Cluster tile and WSI samples for lung classification:

  • Remember to uncomment lines 58-66 from report_representationsleiden_samples.py. This command will replicate the samples in the folder lungtype_nn250_clusterfold4/leiden_2p0_fold4.
python3 ./report_representationsleiden_samples.py \
--meta_folder lungtype_nn250_clusterfold4 \
--meta_field luad \
--matching_field slides \
--resolution 2.0 \
--fold 4 \
--h5_complete_path results/BarlowTwins_3/TCGAFFPE_LUADLUSC_5x_60pc_250K/h224_w224_n3_zdim128_filtered/hdf5_TCGAFFPE_LUADLUSC_5x_60pc_he_complete_lungsubtype_survival_filtered.h5 \
--dpi 1000 \
--dataset TCGAFFPE_LUADLUSC_5x_60pc

Cluster tile and WSI samples for lung classification:

  • Remember to uncomment lines 58-66 from report_representationsleiden_samples.py. This command will replicate the samples in the folder lungtype_nn250_clusterfold4/leiden_2p0_fold4.
python3 ./report_representationsleiden_samples.py \
--meta_folder luad_overall_survival_nn250_clusterfold0 \
--meta_field luad \
--matching_field slides \
--resolution 2.0 \
--fold 0 \
--h5_complete_path results/BarlowTwins_3/TCGAFFPE_LUADLUSC_5x_60pc_250K/h224_w224_n3_zdim128_filtered/hdf5_TCGAFFPE_LUADLUSC_5x_60pc_he_complete_lungsubtype_survival_filtered.h5 \
--dpi 1000 \
--dataset TCGAFFPE_LUADLUSC_5x_60pc

Further survival analysis and immune signature correlations can be obtained through this notebook.

4. Multi-cancer immune signature correlations and overall survival c-index

Multi-cancer correlations, overall survival, and cluster tile figures: This notebook contains all code to reproduce the results included in the paper.

5. Paper figures

The following notebooks reproduce the paper figures.

[Note] In the paper we also include the external NYU cohorts in some figures. The following notebooks/scripts only use the TCGA cohort data. For any questions regarding the NYU cohorts please address reasonable requests to the corresponding authors.

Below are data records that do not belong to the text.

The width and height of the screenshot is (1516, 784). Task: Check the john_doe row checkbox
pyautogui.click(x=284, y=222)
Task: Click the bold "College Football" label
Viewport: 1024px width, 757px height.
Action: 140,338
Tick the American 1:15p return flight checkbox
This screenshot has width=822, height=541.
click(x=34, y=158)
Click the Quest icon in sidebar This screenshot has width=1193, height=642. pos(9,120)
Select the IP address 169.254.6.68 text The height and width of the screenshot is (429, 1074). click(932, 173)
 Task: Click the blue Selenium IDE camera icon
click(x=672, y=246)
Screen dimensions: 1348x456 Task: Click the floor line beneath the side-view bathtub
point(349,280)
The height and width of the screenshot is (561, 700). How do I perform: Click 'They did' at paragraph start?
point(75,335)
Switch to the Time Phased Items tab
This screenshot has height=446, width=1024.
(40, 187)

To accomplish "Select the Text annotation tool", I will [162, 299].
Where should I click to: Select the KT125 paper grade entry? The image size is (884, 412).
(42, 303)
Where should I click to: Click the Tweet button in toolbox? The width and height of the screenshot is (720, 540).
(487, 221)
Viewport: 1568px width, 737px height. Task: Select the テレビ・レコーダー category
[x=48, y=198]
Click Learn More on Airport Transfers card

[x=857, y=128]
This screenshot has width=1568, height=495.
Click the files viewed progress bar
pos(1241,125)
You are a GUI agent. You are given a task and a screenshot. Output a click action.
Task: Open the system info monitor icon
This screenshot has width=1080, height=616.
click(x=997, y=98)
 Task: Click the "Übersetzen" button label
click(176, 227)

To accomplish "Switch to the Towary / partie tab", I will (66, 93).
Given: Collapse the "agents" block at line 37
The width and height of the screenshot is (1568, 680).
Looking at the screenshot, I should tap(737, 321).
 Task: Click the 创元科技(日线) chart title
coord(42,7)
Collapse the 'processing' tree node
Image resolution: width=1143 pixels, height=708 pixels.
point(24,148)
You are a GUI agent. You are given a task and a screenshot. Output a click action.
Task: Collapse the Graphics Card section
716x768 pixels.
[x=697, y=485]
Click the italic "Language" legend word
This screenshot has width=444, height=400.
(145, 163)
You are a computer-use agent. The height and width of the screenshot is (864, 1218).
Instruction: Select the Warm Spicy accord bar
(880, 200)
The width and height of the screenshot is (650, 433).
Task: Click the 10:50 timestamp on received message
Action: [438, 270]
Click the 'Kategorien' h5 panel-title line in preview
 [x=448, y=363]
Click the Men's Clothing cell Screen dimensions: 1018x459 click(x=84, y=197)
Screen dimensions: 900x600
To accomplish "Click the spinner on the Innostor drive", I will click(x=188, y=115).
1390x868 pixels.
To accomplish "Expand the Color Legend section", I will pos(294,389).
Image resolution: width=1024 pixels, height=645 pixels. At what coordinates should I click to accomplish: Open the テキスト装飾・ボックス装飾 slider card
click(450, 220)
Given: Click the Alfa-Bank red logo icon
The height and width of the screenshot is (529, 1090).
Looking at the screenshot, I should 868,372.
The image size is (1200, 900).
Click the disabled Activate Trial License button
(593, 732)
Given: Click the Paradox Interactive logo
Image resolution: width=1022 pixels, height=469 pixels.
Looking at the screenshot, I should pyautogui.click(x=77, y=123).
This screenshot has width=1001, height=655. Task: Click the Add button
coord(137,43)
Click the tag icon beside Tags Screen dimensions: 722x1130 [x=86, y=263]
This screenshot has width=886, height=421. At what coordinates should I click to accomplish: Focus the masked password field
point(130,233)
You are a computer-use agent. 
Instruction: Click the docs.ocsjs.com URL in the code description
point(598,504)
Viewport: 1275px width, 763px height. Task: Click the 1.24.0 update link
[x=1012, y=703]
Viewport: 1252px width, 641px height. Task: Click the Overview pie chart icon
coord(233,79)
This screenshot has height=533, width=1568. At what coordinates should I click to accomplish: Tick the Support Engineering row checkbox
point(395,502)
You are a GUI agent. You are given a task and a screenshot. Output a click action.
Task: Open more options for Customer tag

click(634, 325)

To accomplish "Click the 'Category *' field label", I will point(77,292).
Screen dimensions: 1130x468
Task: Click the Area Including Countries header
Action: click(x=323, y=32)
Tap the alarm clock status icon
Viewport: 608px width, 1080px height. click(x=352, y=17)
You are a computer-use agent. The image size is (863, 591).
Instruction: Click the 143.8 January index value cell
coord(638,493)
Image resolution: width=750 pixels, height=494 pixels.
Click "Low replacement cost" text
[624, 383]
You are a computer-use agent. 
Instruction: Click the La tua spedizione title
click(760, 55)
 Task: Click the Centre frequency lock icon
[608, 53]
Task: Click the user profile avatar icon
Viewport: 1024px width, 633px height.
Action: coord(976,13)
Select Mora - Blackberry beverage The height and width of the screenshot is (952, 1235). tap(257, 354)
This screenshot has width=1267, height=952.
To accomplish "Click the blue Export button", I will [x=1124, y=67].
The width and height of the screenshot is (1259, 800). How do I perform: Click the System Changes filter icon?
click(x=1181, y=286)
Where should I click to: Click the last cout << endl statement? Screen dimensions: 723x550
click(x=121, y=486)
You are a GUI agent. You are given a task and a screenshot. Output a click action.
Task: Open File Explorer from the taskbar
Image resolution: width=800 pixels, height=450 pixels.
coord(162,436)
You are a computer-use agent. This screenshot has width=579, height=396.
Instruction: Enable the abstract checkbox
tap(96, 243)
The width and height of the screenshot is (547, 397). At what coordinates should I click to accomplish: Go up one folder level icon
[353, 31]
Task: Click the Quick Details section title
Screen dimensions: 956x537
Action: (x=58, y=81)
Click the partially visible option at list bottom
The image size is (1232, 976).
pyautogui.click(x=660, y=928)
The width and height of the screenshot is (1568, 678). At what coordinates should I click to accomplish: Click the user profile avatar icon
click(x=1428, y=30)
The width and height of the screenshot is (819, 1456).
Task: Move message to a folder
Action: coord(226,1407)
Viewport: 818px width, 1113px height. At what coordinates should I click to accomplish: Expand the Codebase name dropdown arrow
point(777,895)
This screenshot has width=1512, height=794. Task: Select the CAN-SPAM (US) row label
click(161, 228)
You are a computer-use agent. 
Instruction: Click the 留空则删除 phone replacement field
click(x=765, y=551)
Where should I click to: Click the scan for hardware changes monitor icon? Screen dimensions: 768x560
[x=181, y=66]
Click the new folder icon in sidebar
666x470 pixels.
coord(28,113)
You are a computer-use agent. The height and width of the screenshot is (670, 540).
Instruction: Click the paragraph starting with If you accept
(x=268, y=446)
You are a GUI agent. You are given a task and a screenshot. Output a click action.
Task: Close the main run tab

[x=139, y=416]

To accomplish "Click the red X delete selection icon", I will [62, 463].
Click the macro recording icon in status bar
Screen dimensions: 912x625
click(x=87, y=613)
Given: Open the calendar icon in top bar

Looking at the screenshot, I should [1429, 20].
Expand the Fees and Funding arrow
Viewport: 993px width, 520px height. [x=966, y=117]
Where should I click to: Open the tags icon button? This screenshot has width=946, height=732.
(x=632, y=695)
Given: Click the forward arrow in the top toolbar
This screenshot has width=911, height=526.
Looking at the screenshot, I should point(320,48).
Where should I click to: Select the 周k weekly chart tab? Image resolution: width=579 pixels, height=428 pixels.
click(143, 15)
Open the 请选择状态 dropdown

  1. Cluster (HPC) correlations figures.
  2. LUAD vs LUSC figures.
  3. LUAD Survival figures.
  4. UMAP and PAGA figures.
  5. Multi-cancer correlations and survival figures.

For the UMAP and PAGA figures notebook, you will need to use a different matplotlib version python3 -m pip install matplotlib==3.1.1.